- BRIEF
Go through the records, and copy each line in which the string "computer" is present.

- EXTRACTED MATERIAL
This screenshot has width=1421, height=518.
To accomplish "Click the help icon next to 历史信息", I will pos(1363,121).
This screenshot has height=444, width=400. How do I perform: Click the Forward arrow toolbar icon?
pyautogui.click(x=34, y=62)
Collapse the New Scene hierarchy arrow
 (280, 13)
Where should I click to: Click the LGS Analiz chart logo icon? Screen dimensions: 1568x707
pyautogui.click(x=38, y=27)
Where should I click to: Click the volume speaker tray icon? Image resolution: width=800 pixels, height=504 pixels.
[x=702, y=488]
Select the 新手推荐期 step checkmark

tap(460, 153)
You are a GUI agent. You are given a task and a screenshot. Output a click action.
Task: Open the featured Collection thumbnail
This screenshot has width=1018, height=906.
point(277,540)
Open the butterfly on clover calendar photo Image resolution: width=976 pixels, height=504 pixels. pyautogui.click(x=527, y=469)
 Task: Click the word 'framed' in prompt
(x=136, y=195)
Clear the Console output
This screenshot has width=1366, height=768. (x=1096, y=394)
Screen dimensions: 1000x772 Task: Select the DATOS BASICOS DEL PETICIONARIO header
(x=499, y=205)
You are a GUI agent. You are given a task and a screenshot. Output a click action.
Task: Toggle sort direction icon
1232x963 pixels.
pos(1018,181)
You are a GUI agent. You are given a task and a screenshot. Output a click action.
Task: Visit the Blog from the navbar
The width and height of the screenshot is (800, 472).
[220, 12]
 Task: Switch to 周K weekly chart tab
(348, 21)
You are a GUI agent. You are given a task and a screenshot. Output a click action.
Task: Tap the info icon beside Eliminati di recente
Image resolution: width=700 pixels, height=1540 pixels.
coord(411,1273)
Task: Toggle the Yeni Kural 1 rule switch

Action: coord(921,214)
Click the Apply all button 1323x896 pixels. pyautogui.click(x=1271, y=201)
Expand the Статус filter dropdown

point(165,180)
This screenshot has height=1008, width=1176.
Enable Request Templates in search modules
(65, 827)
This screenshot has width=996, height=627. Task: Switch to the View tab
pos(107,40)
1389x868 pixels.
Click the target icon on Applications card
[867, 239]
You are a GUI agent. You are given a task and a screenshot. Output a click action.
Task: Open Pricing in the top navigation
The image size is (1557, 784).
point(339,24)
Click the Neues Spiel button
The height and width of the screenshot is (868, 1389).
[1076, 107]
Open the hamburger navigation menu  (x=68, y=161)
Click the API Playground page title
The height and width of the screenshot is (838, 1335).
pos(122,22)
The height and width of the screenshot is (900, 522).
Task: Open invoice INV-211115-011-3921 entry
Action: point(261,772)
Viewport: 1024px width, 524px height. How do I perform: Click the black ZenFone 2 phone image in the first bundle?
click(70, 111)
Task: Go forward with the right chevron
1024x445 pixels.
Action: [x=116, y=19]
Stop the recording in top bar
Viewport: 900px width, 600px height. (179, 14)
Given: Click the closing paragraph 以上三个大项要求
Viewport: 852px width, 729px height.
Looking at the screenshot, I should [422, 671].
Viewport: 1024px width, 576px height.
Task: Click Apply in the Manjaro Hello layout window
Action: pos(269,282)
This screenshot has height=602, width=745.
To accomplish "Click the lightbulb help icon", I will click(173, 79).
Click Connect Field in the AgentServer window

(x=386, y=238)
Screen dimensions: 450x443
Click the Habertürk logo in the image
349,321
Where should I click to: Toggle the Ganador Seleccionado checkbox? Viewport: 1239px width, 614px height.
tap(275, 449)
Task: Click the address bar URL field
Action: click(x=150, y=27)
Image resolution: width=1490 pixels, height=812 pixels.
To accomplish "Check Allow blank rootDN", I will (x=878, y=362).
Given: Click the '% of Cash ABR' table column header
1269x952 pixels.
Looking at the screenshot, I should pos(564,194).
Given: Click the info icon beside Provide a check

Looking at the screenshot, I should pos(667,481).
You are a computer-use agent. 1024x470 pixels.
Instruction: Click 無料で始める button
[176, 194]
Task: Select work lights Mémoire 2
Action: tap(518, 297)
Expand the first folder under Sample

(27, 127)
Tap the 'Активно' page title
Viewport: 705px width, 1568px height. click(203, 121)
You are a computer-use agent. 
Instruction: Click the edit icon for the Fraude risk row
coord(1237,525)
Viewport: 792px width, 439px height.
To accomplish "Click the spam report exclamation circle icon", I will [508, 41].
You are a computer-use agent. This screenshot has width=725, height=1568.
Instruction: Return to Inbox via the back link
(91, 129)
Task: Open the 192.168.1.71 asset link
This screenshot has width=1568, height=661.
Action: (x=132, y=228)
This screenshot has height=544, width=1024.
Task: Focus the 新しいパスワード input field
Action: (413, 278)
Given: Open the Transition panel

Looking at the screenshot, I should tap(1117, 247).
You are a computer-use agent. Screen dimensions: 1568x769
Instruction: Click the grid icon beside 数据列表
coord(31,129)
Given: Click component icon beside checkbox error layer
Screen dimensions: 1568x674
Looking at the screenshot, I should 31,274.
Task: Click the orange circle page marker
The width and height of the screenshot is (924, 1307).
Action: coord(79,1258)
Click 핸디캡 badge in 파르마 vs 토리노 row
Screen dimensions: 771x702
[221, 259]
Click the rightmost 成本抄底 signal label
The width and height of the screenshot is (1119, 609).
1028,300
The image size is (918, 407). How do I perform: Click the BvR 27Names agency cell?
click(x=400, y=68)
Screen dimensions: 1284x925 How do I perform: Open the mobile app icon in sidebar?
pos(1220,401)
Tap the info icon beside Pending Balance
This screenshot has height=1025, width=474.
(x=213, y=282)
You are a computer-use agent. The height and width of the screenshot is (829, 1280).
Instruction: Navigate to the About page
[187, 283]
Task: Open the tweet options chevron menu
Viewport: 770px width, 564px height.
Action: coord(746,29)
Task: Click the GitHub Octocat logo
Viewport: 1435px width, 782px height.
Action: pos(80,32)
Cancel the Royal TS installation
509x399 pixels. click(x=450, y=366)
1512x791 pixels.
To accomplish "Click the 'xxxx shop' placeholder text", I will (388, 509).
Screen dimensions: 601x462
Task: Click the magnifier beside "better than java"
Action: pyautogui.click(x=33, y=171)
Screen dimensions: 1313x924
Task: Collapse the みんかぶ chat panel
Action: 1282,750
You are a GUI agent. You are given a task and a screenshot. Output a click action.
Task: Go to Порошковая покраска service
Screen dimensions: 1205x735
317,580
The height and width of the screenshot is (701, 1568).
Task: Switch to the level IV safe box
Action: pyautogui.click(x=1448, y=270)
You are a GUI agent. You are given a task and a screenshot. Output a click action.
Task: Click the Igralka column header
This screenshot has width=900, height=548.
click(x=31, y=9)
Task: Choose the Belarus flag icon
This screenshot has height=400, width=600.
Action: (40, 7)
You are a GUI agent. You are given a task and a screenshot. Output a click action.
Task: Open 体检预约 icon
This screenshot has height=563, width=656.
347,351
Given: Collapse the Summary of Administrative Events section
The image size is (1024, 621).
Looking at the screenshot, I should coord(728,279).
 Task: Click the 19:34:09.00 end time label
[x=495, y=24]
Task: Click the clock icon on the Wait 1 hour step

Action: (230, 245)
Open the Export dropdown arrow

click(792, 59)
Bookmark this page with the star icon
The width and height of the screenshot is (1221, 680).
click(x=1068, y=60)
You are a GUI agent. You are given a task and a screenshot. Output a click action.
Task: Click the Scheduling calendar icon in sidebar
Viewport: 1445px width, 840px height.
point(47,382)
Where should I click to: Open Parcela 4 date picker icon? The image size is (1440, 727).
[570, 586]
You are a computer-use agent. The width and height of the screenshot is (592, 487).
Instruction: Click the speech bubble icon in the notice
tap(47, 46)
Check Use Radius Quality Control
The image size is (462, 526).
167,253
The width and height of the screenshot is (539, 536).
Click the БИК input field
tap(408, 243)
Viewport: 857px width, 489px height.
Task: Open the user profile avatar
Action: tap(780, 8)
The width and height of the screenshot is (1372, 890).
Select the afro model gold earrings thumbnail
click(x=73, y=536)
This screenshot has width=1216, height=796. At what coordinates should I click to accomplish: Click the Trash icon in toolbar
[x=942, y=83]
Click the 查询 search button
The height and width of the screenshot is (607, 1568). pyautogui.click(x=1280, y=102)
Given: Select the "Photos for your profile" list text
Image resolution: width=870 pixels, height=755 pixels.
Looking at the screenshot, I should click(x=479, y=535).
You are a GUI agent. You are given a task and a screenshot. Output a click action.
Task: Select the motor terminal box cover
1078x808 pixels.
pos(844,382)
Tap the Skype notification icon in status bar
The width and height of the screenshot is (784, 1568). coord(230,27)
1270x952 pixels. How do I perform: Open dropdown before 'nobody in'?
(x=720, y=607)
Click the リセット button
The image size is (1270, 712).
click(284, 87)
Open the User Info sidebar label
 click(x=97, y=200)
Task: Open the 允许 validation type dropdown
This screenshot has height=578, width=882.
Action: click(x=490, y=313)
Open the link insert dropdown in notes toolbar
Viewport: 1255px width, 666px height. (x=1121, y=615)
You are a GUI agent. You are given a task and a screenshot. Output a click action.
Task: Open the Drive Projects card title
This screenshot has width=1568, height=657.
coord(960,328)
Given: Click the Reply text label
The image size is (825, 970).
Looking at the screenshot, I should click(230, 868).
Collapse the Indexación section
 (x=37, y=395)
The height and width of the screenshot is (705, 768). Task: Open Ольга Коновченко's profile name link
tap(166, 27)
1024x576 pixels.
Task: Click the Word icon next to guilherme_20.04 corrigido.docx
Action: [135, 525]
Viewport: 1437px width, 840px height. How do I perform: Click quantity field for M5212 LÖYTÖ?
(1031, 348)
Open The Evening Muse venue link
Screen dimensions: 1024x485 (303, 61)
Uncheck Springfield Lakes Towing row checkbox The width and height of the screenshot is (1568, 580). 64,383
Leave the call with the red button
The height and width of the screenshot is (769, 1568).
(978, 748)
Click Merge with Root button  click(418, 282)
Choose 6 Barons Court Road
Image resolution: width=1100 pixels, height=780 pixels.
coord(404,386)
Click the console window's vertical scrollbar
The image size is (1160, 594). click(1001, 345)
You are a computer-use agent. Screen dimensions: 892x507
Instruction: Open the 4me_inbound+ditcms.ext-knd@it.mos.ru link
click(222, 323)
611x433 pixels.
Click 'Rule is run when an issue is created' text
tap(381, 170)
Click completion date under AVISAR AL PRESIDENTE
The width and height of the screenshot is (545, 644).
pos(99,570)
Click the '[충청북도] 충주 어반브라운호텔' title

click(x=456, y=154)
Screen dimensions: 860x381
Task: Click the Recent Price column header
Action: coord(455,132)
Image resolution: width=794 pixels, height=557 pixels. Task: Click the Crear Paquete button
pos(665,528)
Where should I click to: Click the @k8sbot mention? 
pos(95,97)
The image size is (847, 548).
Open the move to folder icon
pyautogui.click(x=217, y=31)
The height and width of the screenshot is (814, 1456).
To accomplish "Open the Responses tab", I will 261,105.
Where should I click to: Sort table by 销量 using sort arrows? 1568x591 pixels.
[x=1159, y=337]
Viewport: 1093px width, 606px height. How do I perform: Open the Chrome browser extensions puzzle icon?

- SOLUTION TO THIS TASK
You are a computer-use agent. 1024x470 pixels.
You are a computer-use agent. 
You are a computer-use agent. This screenshot has width=725, height=1568.
You are a computer-use agent. Screen dimensions: 1568x769
You are a computer-use agent. The height and width of the screenshot is (829, 1280).
You are a computer-use agent. The width and height of the screenshot is (592, 487).
You are a computer-use agent. Screen dimensions: 892x507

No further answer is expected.